### GIVEN ENTRIES ###

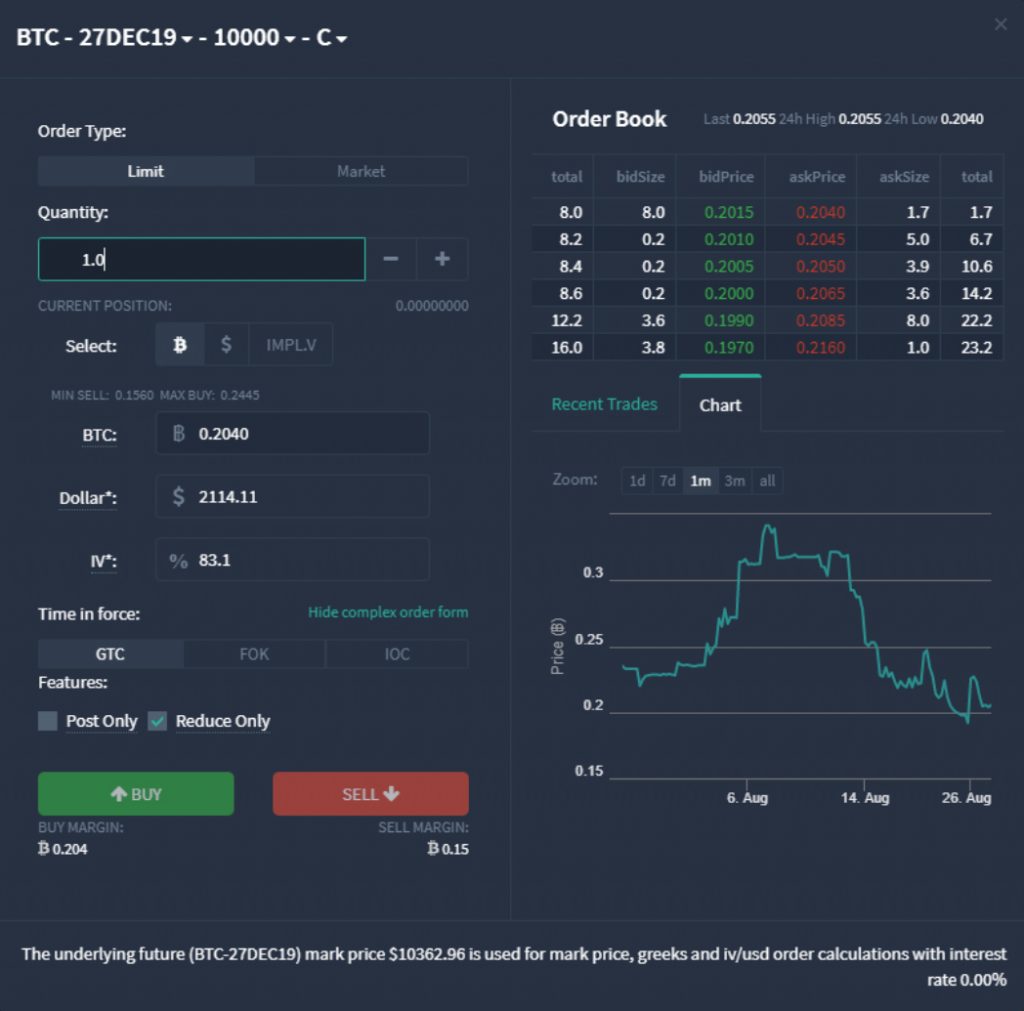This screenshot has width=1024, height=1011.
Task: Click the plus icon to increase quantity
Action: (441, 258)
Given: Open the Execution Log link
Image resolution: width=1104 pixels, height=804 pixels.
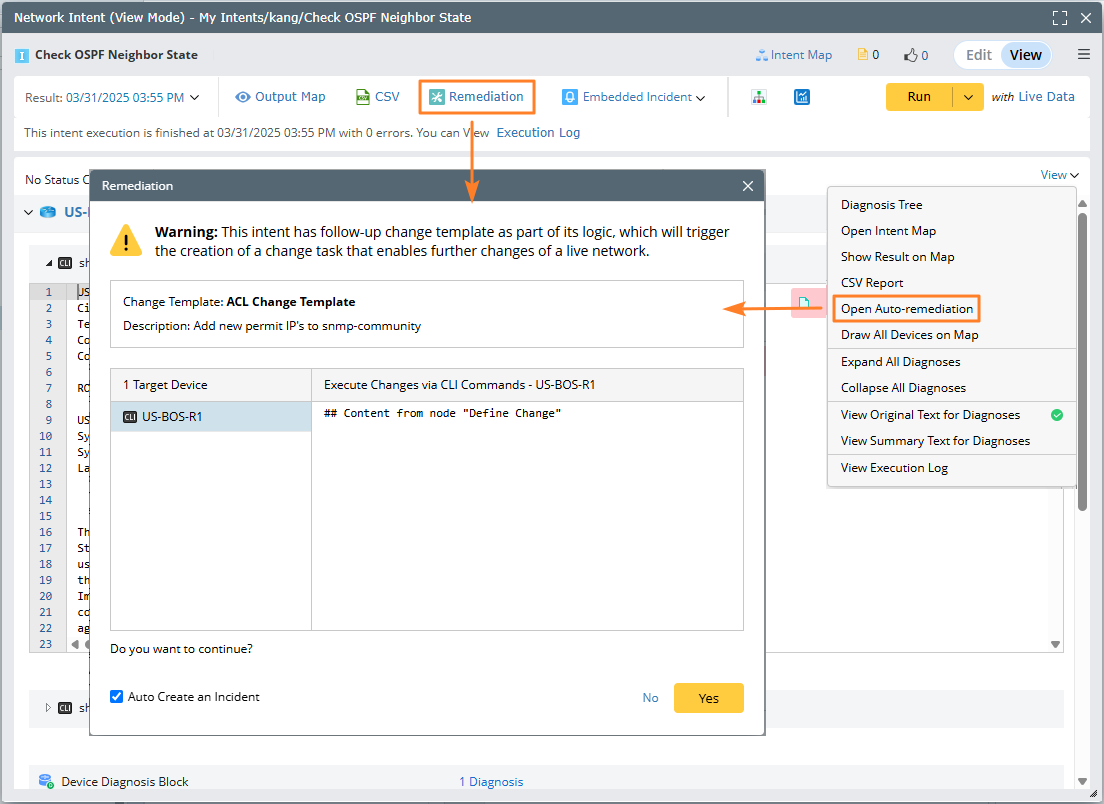Looking at the screenshot, I should (538, 133).
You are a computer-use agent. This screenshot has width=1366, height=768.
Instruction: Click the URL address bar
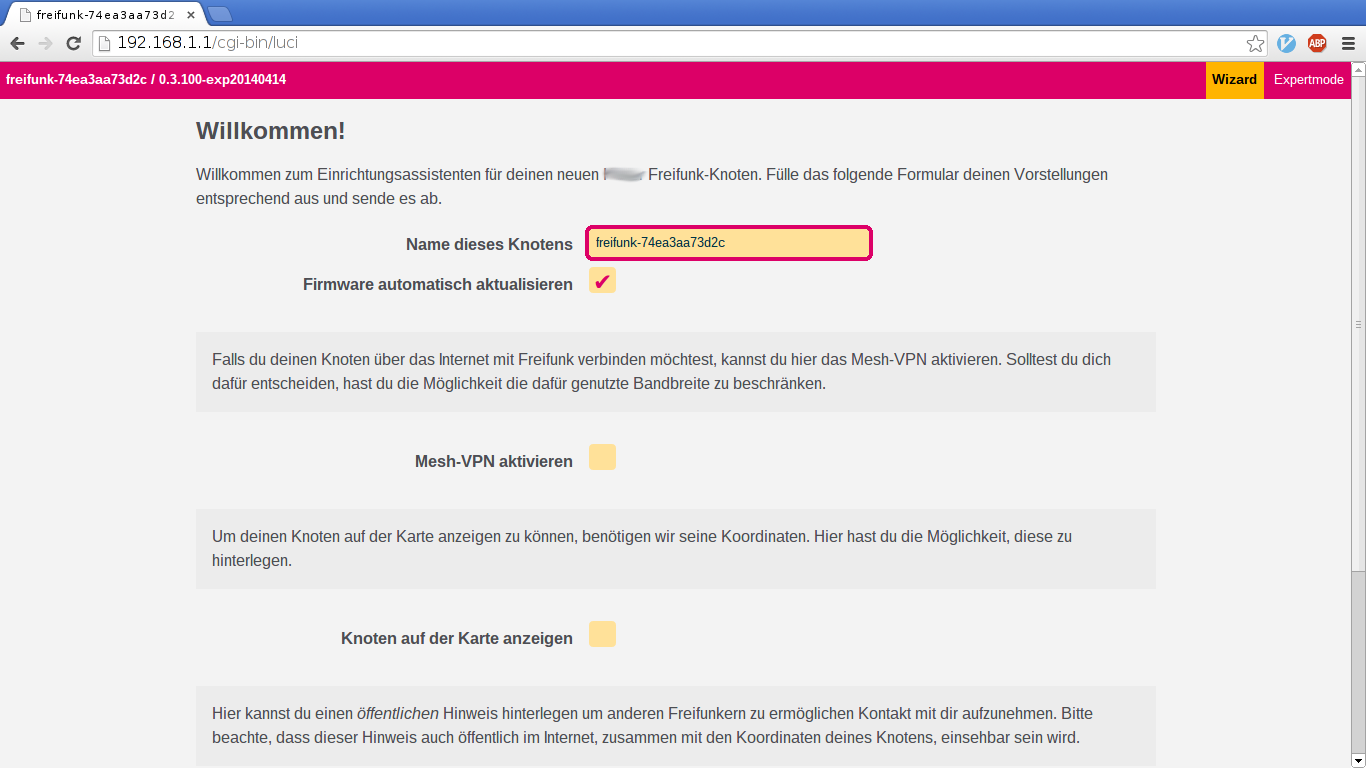click(x=670, y=43)
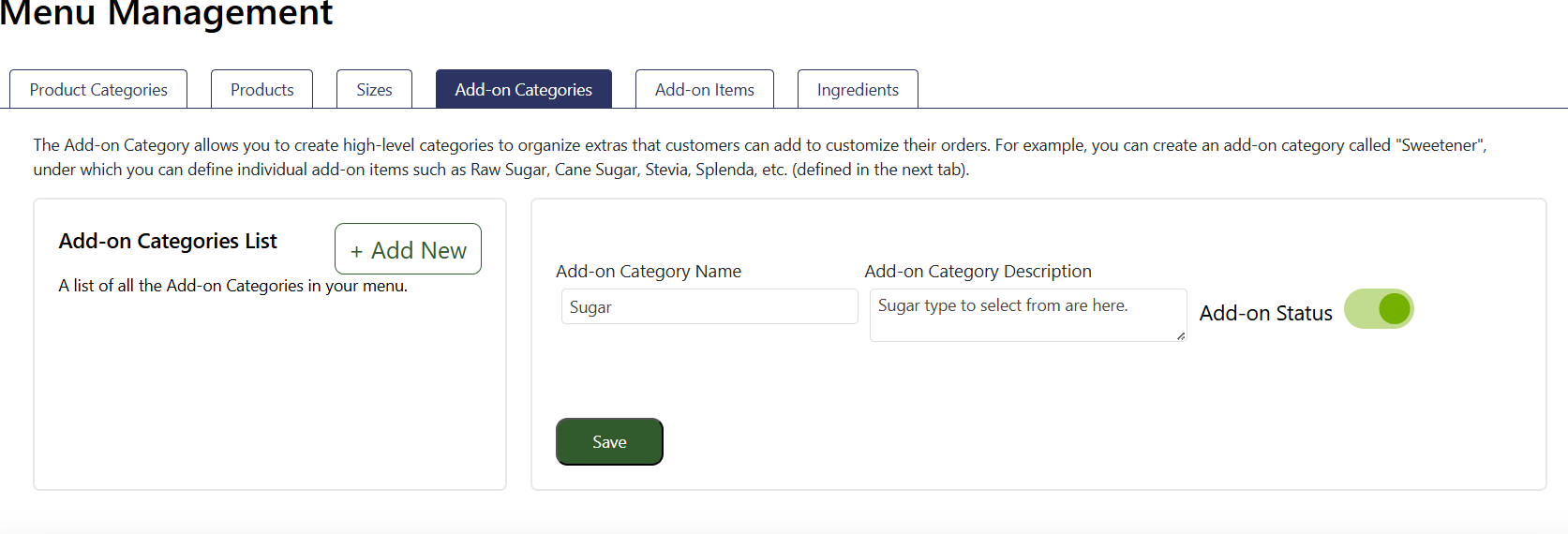1568x534 pixels.
Task: Go to the Sizes tab
Action: tap(374, 90)
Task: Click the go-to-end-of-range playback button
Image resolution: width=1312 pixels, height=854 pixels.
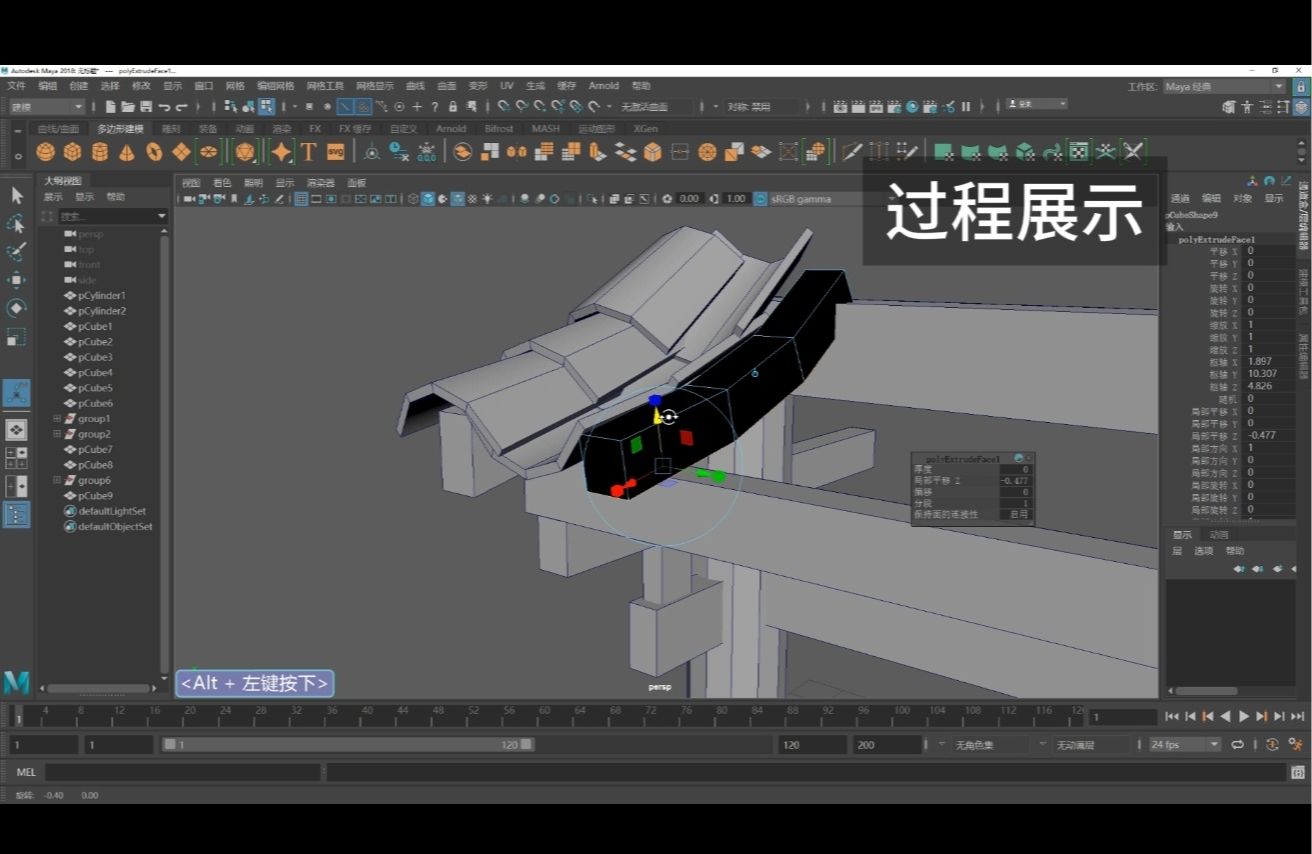Action: pyautogui.click(x=1299, y=716)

###

▶ [ABOUT THIS TASK]
Each line from the one that holds "Task: Click the go-to-end-of-range" through the end of the entries must be returned exactly, while any pictures stay out.

▶ [RESPONSE]
Task: Click the go-to-end-of-range playback button
Image resolution: width=1312 pixels, height=854 pixels.
Action: pyautogui.click(x=1299, y=716)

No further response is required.